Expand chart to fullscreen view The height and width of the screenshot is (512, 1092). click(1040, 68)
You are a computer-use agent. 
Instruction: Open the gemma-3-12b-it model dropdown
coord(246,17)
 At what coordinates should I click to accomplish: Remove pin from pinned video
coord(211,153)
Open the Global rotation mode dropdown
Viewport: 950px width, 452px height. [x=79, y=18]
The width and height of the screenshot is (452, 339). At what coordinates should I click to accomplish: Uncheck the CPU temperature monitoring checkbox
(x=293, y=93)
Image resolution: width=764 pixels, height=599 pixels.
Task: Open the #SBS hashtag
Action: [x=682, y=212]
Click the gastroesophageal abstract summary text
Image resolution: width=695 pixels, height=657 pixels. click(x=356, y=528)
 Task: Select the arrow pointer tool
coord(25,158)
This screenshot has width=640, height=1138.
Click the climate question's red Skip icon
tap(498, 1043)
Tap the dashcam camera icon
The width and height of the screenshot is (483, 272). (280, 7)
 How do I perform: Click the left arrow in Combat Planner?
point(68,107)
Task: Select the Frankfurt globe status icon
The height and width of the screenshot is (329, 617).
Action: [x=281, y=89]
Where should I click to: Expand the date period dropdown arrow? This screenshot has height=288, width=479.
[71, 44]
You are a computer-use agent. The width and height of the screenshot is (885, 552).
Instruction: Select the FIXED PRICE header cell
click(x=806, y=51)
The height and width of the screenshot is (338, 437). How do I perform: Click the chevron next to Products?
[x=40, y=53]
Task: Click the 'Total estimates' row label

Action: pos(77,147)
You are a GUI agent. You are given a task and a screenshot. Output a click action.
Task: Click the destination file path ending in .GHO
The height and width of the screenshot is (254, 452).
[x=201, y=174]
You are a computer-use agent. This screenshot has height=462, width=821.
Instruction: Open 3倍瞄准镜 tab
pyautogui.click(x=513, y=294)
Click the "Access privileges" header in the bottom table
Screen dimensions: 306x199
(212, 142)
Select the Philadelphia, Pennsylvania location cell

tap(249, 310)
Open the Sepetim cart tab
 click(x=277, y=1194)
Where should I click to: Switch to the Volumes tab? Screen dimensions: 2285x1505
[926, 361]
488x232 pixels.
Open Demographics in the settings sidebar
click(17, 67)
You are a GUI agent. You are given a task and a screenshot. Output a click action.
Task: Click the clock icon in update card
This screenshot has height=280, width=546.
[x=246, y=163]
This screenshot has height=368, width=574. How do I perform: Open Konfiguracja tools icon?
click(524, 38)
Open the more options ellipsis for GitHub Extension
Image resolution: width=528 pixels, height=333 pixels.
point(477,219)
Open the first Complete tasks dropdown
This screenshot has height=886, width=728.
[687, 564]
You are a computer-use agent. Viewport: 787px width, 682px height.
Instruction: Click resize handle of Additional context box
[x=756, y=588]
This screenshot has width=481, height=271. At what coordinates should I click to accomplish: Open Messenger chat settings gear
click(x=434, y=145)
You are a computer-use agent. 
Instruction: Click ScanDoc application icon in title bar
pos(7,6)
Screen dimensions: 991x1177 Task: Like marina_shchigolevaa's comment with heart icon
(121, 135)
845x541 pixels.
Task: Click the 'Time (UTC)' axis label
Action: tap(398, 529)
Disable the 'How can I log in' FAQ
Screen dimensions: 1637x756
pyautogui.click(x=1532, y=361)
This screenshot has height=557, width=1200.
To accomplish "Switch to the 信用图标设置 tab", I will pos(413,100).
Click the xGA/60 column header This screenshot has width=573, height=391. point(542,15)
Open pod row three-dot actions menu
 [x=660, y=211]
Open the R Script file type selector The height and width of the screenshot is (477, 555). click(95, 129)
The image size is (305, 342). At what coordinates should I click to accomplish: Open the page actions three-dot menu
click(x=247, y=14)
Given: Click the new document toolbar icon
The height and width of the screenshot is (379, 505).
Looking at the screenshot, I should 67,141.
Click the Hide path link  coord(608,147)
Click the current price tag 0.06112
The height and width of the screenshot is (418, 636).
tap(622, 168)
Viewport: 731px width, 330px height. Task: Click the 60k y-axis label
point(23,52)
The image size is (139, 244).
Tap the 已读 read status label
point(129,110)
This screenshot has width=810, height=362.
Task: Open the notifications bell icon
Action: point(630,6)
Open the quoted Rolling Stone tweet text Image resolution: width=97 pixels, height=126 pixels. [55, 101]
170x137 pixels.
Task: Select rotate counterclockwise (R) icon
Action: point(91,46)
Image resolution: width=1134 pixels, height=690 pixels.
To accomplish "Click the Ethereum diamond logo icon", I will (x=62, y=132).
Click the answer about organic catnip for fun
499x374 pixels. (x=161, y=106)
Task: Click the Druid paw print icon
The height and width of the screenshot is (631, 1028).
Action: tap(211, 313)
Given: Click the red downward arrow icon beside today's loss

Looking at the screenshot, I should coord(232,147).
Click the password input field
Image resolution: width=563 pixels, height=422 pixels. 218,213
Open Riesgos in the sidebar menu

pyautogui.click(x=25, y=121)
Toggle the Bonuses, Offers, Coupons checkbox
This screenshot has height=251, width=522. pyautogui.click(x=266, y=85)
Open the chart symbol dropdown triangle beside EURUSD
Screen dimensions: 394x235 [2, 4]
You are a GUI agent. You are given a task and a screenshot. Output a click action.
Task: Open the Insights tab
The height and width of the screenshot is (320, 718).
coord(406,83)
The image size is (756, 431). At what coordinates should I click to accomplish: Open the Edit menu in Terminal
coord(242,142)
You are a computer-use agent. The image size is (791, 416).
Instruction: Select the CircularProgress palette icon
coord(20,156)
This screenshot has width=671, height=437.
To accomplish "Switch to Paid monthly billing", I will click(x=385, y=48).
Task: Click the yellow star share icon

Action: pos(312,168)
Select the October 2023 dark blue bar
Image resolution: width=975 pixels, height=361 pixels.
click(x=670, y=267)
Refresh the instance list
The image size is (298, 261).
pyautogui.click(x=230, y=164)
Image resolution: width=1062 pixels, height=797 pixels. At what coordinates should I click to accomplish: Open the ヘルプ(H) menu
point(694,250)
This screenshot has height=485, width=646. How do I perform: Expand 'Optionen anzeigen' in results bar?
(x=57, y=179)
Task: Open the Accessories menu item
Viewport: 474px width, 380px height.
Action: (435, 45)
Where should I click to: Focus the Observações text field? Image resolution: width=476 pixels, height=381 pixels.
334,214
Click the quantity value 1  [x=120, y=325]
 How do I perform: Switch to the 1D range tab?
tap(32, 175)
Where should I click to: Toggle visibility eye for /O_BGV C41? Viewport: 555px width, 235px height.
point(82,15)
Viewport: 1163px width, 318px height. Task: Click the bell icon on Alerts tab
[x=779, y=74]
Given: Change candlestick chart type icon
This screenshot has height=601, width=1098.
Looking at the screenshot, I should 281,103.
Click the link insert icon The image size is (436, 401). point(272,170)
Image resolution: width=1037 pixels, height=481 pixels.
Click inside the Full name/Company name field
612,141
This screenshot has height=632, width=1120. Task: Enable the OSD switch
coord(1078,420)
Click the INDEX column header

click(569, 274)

## Goal of the exercise
Set down each entry from above once more, exactly as written.

## Output of the exercise
Expand chart to fullscreen view The height and width of the screenshot is (512, 1092). click(1040, 68)
You are a computer-use agent. 
Instruction: Open the gemma-3-12b-it model dropdown
coord(246,17)
 At what coordinates should I click to accomplish: Remove pin from pinned video
coord(211,153)
Open the Global rotation mode dropdown
Viewport: 950px width, 452px height. [x=79, y=18]
The width and height of the screenshot is (452, 339). At what coordinates should I click to accomplish: Uncheck the CPU temperature monitoring checkbox
(x=293, y=93)
Image resolution: width=764 pixels, height=599 pixels.
Task: Open the #SBS hashtag
Action: [x=682, y=212]
Click the gastroesophageal abstract summary text
Image resolution: width=695 pixels, height=657 pixels. click(x=356, y=528)
 Task: Select the arrow pointer tool
coord(25,158)
This screenshot has width=640, height=1138.
Click the climate question's red Skip icon
tap(498, 1043)
Tap the dashcam camera icon
The width and height of the screenshot is (483, 272). (280, 7)
 How do I perform: Click the left arrow in Combat Planner?
point(68,107)
Task: Select the Frankfurt globe status icon
The height and width of the screenshot is (329, 617).
Action: [x=281, y=89]
Where should I click to: Expand the date period dropdown arrow? This screenshot has height=288, width=479.
[71, 44]
You are a computer-use agent. The width and height of the screenshot is (885, 552).
Instruction: Select the FIXED PRICE header cell
click(x=806, y=51)
The height and width of the screenshot is (338, 437). How do I perform: Click the chevron next to Products?
[x=40, y=53]
Task: Click the 'Total estimates' row label

Action: pos(77,147)
You are a GUI agent. You are given a task and a screenshot. Output a click action.
Task: Click the destination file path ending in .GHO
The height and width of the screenshot is (254, 452).
[x=201, y=174]
You are a computer-use agent. This screenshot has height=462, width=821.
Instruction: Open 3倍瞄准镜 tab
pyautogui.click(x=513, y=294)
Click the "Access privileges" header in the bottom table
Screen dimensions: 306x199
(212, 142)
Select the Philadelphia, Pennsylvania location cell

tap(249, 310)
Open the Sepetim cart tab
 click(x=277, y=1194)
Where should I click to: Switch to the Volumes tab? Screen dimensions: 2285x1505
[926, 361]
488x232 pixels.
Open Demographics in the settings sidebar
click(17, 67)
You are a GUI agent. You are given a task and a screenshot. Output a click action.
Task: Click the clock icon in update card
This screenshot has height=280, width=546.
[x=246, y=163]
This screenshot has height=368, width=574. How do I perform: Open Konfiguracja tools icon?
click(524, 38)
Open the more options ellipsis for GitHub Extension
Image resolution: width=528 pixels, height=333 pixels.
point(477,219)
Open the first Complete tasks dropdown
This screenshot has height=886, width=728.
[687, 564]
You are a computer-use agent. Viewport: 787px width, 682px height.
Instruction: Click resize handle of Additional context box
[x=756, y=588]
This screenshot has width=481, height=271. At what coordinates should I click to accomplish: Open Messenger chat settings gear
click(x=434, y=145)
You are a computer-use agent. 
Instruction: Click ScanDoc application icon in title bar
pos(7,6)
Screen dimensions: 991x1177 Task: Like marina_shchigolevaa's comment with heart icon
(121, 135)
845x541 pixels.
Task: Click the 'Time (UTC)' axis label
Action: tap(398, 529)
Disable the 'How can I log in' FAQ
Screen dimensions: 1637x756
pyautogui.click(x=1532, y=361)
This screenshot has height=557, width=1200.
To accomplish "Switch to the 信用图标设置 tab", I will pos(413,100).
Click the xGA/60 column header This screenshot has width=573, height=391. point(542,15)
Open pod row three-dot actions menu
 [x=660, y=211]
Open the R Script file type selector The height and width of the screenshot is (477, 555). click(95, 129)
The image size is (305, 342). At what coordinates should I click to accomplish: Open the page actions three-dot menu
click(x=247, y=14)
Given: Click the new document toolbar icon
The height and width of the screenshot is (379, 505).
Looking at the screenshot, I should 67,141.
Click the Hide path link  coord(608,147)
Click the current price tag 0.06112
The height and width of the screenshot is (418, 636).
tap(622, 168)
Viewport: 731px width, 330px height. Task: Click the 60k y-axis label
point(23,52)
The image size is (139, 244).
Tap the 已读 read status label
point(129,110)
This screenshot has width=810, height=362.
Task: Open the notifications bell icon
Action: point(630,6)
Open the quoted Rolling Stone tweet text Image resolution: width=97 pixels, height=126 pixels. [55, 101]
170x137 pixels.
Task: Select rotate counterclockwise (R) icon
Action: point(91,46)
Image resolution: width=1134 pixels, height=690 pixels.
To accomplish "Click the Ethereum diamond logo icon", I will (x=62, y=132).
Click the answer about organic catnip for fun
499x374 pixels. (x=161, y=106)
Task: Click the Druid paw print icon
The height and width of the screenshot is (631, 1028).
Action: tap(211, 313)
Given: Click the red downward arrow icon beside today's loss

Looking at the screenshot, I should coord(232,147).
Click the password input field
Image resolution: width=563 pixels, height=422 pixels. 218,213
Open Riesgos in the sidebar menu

pyautogui.click(x=25, y=121)
Toggle the Bonuses, Offers, Coupons checkbox
This screenshot has height=251, width=522. pyautogui.click(x=266, y=85)
Open the chart symbol dropdown triangle beside EURUSD
Screen dimensions: 394x235 [2, 4]
You are a GUI agent. You are given a task and a screenshot. Output a click action.
Task: Open the Insights tab
The height and width of the screenshot is (320, 718).
coord(406,83)
The image size is (756, 431). At what coordinates should I click to accomplish: Open the Edit menu in Terminal
coord(242,142)
You are a computer-use agent. The image size is (791, 416).
Instruction: Select the CircularProgress palette icon
coord(20,156)
This screenshot has width=671, height=437.
To accomplish "Switch to Paid monthly billing", I will click(x=385, y=48).
Task: Click the yellow star share icon

Action: pos(312,168)
Select the October 2023 dark blue bar
Image resolution: width=975 pixels, height=361 pixels.
click(x=670, y=267)
Refresh the instance list
The image size is (298, 261).
pyautogui.click(x=230, y=164)
Image resolution: width=1062 pixels, height=797 pixels. At what coordinates should I click to accomplish: Open the ヘルプ(H) menu
point(694,250)
This screenshot has height=485, width=646. How do I perform: Expand 'Optionen anzeigen' in results bar?
(x=57, y=179)
Task: Open the Accessories menu item
Viewport: 474px width, 380px height.
Action: (435, 45)
Where should I click to: Focus the Observações text field? Image resolution: width=476 pixels, height=381 pixels.
334,214
Click the quantity value 1  [x=120, y=325]
 How do I perform: Switch to the 1D range tab?
tap(32, 175)
Where should I click to: Toggle visibility eye for /O_BGV C41? Viewport: 555px width, 235px height.
point(82,15)
Viewport: 1163px width, 318px height. Task: Click the bell icon on Alerts tab
[x=779, y=74]
Given: Change candlestick chart type icon
This screenshot has height=601, width=1098.
Looking at the screenshot, I should 281,103.
Click the link insert icon The image size is (436, 401). point(272,170)
Image resolution: width=1037 pixels, height=481 pixels.
Click inside the Full name/Company name field
612,141
This screenshot has height=632, width=1120. Task: Enable the OSD switch
coord(1078,420)
Click the INDEX column header

click(569, 274)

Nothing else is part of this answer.